ER+ breast cancer can come back up to 20 years later so the aromotase inhibitor can help reduce the risk of that happening to you.

Definitely take it. If you can’t tolerate it asked to change to another brand. It is very important.

I have been recommended the same . Currently being treated for my reoccurrence

Me as well. Hard on me, hope to adjust to it. We will see. What are ‘other’ brand options?

Same suggestions have been made for me.

Yes!! Take it. I am also doing so.

I use fulvestran shots once a month. And appears to be helping me better than the letrozole and anestrozole.

Hey Hi aim in Her2+ and in this mount the going to do surgery in both breast . Aim very nervous about it . But what are those shot about . I will like to know pls.

I finish my chemo but I will sick to projeta 400 /Trazumera 454/ Docetaxel 130 after my surgery .

I also had HER2+ and ER+ Stage 1A Invasive Ductal Carcinoma. Went through 4 cycles of TCHP followed by skin sparing double mastectomy and tissue expanders. I had complete resolution of cancer Stage 0. I could tell the chemo was working because my nipple color in the cancer breast turned to a normal color. Completed breast implants reconstruction and now schedule for nipple reconstruction. I tried Anastrazole and felt like someone through a bucket of water on me. Placed on Tamoxifen and less side effects, but my oncologist wants me to try Exemestane. At first I said no but as I reflect on what I've been through from [8/15/2023 (date I received my diagnosis) to chemo 10/ 6/2023; to surgery 1/ 17/2024; to implants 7/ 9/ 2024/ to nipple reconstruction 10/ 8/ 2024; to last Herceptin cycle 10/ 11/ 2024]. I want to do everything I can to reduce the chance of reoccurence. It is a hard decision that is personal for each person.

Yes that's become standard treatment for cancer that's HER2+.

I think that’s a path I’ll be on for 3 years after I complete chemo. I’m close to menopause so that might be why he only suggested 3 years. But first the surgery. It’s all new to me. Feel like I’m getting a crash course in self care.

If you do taxol and herceptin and go on the 5 to 10 year plan of aromatase pill, is radiation necessary? I'm stage 1 IDC no cancer in lymph nodes.

I did radiation with lumpectomy and taxol and Herceptin and aromatase pill. I have stage 1 breast cancer with no lymph node involvement. The pill makes you feel yukky but I’m afraid it will come back. Does anyone know if you can take both Nerlynx and Arastroze together. I asked my doctor about Nerlynx and she said she doesn’t recommend it but it’s taken for a year and I want to do everything so it won’t come back

Yes for sure maybe even longer if you make it to 5 years

Jodee.. that's what I was and almost finished with chemo.. I was told no need for radiation.
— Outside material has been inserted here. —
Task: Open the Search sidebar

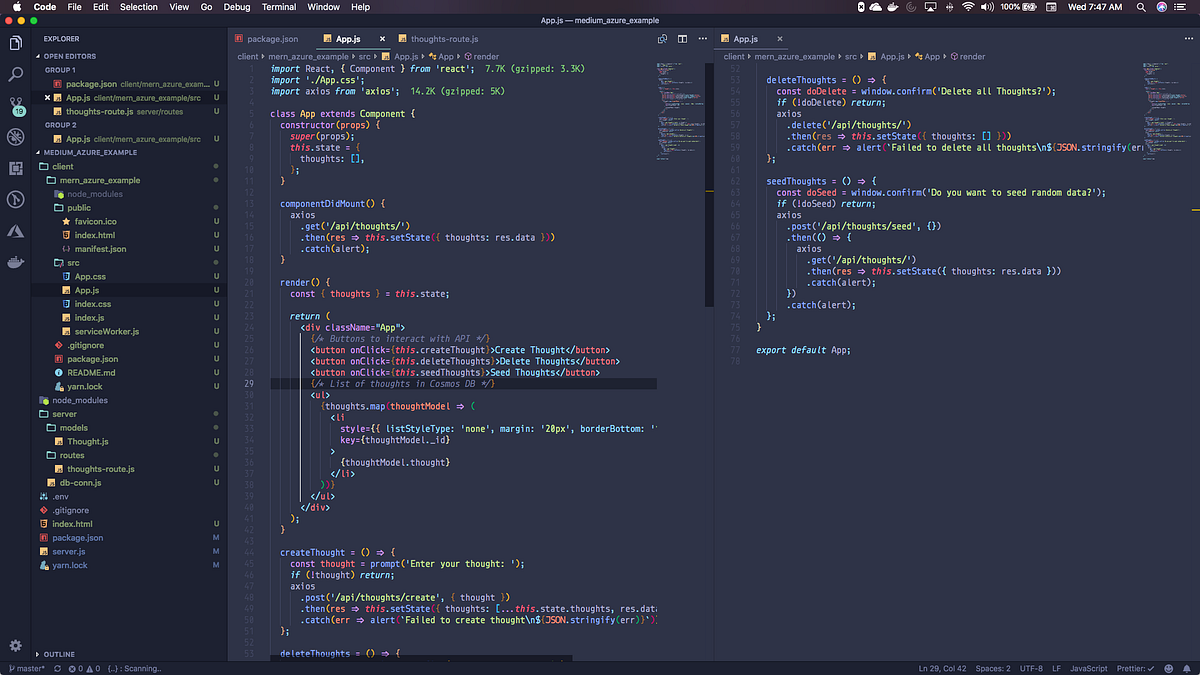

I have been on Herceptin & Perjeta for 3 1/2 years after 6 months of chemo and it trial drug. They stopped the trial because too many people were dying from heart implications. When the study was unblinded I had been receiving the drug. I am 3 years no evidence of disease. I hope for many more without recurrence. My heart has been damaged. My LVEF has dropped from 70 down to 52. I see a cardiac oncologist for this. I am on metepropol for the heart rate to increase. Treatments are suspended if the heart rate is too low.
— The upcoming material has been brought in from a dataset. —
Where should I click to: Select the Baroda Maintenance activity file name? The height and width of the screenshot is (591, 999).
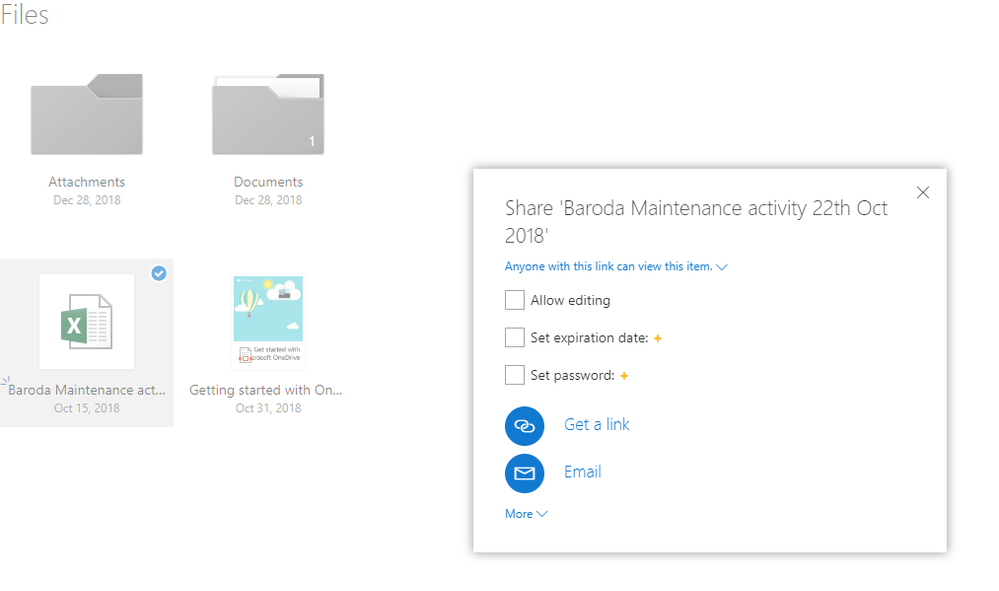[86, 390]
Hi again I read all the comment . And the reason that cancer can come back is what you eat , the water , and heard that soya mlk is one of the great for cancer , and turmeric , vitamin C , D . This is not to let go treatment nooooo never is just to help the tumor grow and come back . Hope get well soon soon and found the answer of the question that we all have .
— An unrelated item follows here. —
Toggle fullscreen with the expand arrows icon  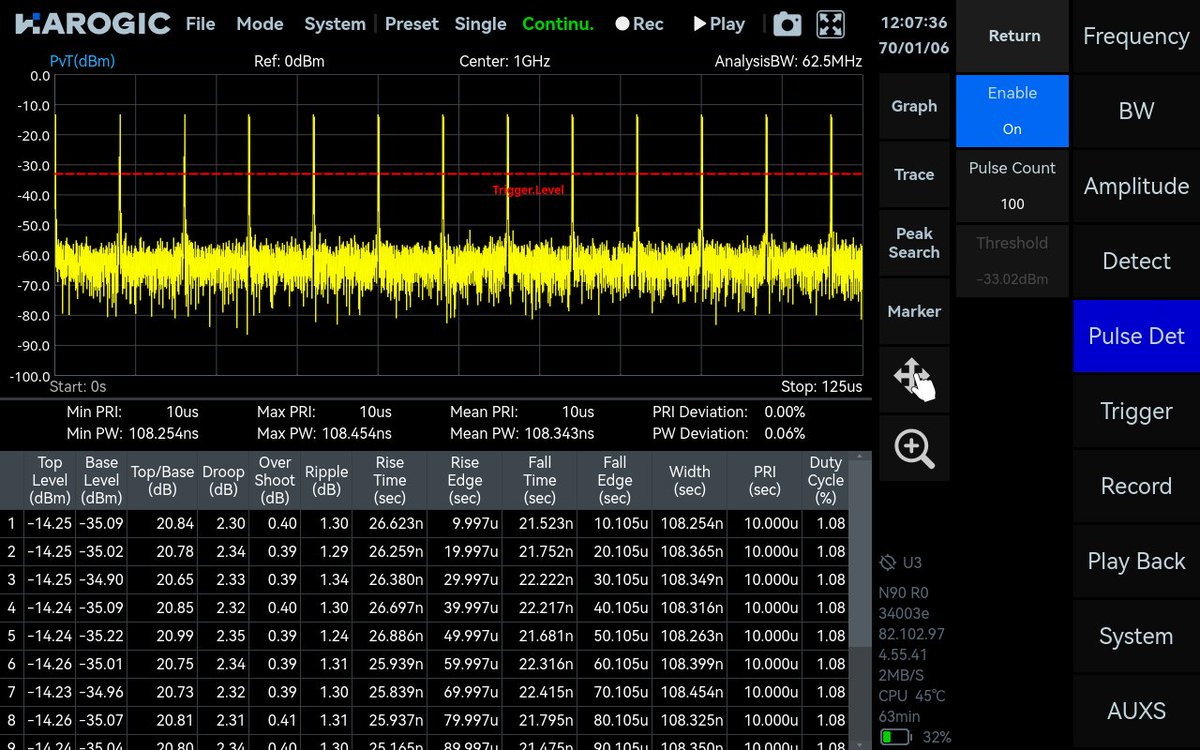[x=831, y=24]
I am finished with my treatments and Herceptin, stage IDC no lymph node involvement . Go in every three months for bloodwork. I worry that I am not doing more; worry about it returning. I am more cautious about what I eat.

Yes this is critical. I have same cancer, stage 4. I started on anastrozole but side effects like joint pain were too much. They say the pain lessens over time, but I switched to Exemestane and tolerated it better. I also did Zoladex anti/estrogen shot until I had a full hysterectomy. And I take 300 mg DIM supplement nightly.

The same with me is it really necessary

I want to do everything to counteract a recurrence. I have triple positive BC with one positive node. I take anastrozole, I had 6 rounds of TCHP and proton treatment along either side Phego. I am currently on Netlynx. So far Al my ctDNA results from Signatera have been negative. My Mammaprint/ Blueprint indicated an ultra high chance of recurrence.

Same here. I am going to trust my doctor and do whatever she suggests. I don’t want this stuff coming back!

I will start taking it Friday and for 5 years as well. Good luck.